Solution-processed deep-blue (y∼0.06) fluorophores based on triphenylamine-imidazole (donor-acceptor) for OLEDs: computational and experimental exploration

Abstract

Developing solution-processable deep-blue emitters for organic light-emitting diodes (OLEDs) is still a challenging task. In this context, two new solution-processable deep-blue emitters, N, N-diphenyl-4’-(1-(3-(trifluoromethyl)phenyl)-1H-phenanthro[9,10-d]imidazol-2-yl)-[1,1’-biphenyl]-4-amine(4-PIMCFTPA) and 4’-(4,5-diphenyl-1-(3-(trifluoromethyl)phenyl)-1H-imidazol-2-yl)-N,N-diphenyl-[1,1’-biphenyl]-4-amine (4-BICFTPA), were successfully designed and synthesized by incorporating phenanthroimidazole (PI)/diphenylimidazole (BI)-triphenylamine (TPA), which is functional at the N1 position of the imidazole, with Ph-mCF3. The thermal, photophysical, and electrochemical properties of both fluorophores were systematically explored.

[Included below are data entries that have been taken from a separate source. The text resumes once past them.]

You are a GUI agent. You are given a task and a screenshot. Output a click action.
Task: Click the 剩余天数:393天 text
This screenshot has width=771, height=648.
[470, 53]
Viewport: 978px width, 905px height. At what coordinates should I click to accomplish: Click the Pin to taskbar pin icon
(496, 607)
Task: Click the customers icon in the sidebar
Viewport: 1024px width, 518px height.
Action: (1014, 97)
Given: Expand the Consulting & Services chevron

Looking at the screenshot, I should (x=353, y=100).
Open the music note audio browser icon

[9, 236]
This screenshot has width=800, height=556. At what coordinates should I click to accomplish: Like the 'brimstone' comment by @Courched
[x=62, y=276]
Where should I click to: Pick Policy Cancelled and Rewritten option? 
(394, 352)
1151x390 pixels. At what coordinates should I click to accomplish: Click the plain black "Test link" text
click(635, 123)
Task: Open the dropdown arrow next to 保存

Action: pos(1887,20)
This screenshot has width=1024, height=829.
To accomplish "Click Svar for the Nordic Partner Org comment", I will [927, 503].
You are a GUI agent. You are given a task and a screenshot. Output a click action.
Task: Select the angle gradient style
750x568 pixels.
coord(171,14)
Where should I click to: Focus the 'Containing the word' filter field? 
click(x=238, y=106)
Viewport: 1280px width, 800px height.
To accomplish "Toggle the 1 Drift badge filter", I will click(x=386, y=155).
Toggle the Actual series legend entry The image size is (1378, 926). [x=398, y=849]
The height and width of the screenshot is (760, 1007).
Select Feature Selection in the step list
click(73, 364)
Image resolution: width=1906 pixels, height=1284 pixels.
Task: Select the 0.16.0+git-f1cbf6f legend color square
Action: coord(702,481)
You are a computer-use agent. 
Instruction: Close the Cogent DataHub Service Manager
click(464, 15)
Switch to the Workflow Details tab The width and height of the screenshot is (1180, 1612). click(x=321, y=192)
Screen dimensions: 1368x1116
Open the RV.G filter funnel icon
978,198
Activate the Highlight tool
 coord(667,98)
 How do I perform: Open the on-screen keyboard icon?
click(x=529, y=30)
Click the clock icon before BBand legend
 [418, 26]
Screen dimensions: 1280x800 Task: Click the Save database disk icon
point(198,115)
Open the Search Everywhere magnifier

These fluorophores showed a deep-blue emission in the solution as well as in the solid state. The highest occupied molecular orbital (HOMO) – lowest unoccupied molecular orbital (LUMO) energy level of the fluorophores was calculated using electrochemical studies and compared with the theoretical calculation [the density functional theory (DFT)]. The asymmetrically twisted conformation of 4-PIMCFTPA between PI-TPA efficiently showed a high photoluminescence quantum yield. OLED (undoped and doped) devices were fabricated with the newly synthesized emitters, and 4-PIMCFTPA demonstrated better electroluminescence (EL) performance than the BI-based emitter. Thus, the OLED based on 4-PIMCFTPA (1 wt% in the CBP host) had the best EL performance, with a maximum external quantum efficiency 1.7% and CIE coordinates of (0.17, 0.06).